== Segment start ==

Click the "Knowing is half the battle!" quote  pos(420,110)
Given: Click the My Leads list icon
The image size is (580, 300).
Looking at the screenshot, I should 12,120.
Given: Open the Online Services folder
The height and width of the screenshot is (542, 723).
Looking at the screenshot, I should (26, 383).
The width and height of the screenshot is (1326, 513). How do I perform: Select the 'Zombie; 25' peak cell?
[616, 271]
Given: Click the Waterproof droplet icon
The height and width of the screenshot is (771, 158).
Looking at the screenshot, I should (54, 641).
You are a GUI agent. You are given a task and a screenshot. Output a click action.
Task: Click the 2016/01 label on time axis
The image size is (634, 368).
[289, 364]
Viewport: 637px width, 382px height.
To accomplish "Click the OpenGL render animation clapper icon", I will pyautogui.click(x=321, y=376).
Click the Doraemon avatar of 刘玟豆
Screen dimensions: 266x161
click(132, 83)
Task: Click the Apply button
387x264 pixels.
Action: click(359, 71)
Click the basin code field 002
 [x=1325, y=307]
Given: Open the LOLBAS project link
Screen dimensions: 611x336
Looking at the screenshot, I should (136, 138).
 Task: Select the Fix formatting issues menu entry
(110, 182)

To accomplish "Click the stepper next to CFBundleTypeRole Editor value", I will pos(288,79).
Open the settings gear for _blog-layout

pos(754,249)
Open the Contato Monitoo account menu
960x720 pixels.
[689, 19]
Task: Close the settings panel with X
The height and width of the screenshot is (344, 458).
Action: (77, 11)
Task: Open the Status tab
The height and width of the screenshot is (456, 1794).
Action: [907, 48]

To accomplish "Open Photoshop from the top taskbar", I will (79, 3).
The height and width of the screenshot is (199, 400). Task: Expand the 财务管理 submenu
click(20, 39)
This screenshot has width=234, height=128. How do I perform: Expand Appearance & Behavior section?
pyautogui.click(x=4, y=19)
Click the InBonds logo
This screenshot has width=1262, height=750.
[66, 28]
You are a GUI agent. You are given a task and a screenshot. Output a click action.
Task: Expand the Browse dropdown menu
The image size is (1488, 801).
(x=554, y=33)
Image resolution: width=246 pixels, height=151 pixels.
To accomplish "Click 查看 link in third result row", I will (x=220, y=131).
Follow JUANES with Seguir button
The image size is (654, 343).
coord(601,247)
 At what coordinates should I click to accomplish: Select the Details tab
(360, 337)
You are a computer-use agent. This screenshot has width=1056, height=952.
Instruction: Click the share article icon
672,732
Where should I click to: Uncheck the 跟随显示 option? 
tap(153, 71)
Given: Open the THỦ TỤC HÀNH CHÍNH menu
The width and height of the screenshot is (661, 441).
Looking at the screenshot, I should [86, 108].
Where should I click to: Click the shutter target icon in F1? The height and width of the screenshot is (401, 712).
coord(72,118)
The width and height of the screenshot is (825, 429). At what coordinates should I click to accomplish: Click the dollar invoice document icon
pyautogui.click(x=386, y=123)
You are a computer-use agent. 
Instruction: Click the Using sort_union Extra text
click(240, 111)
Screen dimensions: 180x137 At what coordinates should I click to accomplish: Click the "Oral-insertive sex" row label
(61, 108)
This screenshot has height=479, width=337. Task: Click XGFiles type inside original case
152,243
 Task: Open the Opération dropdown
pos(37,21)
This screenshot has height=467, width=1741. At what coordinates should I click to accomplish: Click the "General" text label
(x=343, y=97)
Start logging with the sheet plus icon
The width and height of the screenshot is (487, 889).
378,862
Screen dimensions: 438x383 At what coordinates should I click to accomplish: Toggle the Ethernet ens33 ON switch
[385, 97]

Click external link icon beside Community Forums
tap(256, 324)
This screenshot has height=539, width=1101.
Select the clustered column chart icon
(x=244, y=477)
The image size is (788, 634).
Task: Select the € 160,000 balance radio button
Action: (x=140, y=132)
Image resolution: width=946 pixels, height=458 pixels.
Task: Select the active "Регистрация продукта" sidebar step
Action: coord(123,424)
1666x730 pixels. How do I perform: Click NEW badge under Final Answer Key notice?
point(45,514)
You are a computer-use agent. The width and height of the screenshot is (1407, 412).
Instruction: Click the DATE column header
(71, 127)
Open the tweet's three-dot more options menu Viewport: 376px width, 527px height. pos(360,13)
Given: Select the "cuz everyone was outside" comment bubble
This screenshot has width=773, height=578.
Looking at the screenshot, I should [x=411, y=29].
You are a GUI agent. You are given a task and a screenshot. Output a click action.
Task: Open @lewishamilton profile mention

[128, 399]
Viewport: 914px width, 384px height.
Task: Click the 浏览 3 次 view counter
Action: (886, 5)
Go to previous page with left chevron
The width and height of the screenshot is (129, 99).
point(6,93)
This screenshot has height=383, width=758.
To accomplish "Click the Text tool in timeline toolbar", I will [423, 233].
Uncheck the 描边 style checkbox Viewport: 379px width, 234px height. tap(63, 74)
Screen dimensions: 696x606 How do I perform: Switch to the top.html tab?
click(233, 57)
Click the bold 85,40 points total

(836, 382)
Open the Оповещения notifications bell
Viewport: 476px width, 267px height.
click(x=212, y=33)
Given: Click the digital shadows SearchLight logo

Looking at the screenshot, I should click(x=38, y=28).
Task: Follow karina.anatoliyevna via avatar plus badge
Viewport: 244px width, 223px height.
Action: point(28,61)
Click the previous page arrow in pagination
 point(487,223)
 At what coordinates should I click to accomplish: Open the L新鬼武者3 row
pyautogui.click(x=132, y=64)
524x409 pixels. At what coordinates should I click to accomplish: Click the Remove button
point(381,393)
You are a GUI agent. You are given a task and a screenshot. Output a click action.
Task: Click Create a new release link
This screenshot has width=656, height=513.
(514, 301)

== Segment end ==

What is needed = Copy each line above holding "computer".

Solution to this task =
You are a computer-use agent. This screenshot has width=1056, height=952.
You are a computer-use agent. 
You are a computer-use agent. The width and height of the screenshot is (1407, 412).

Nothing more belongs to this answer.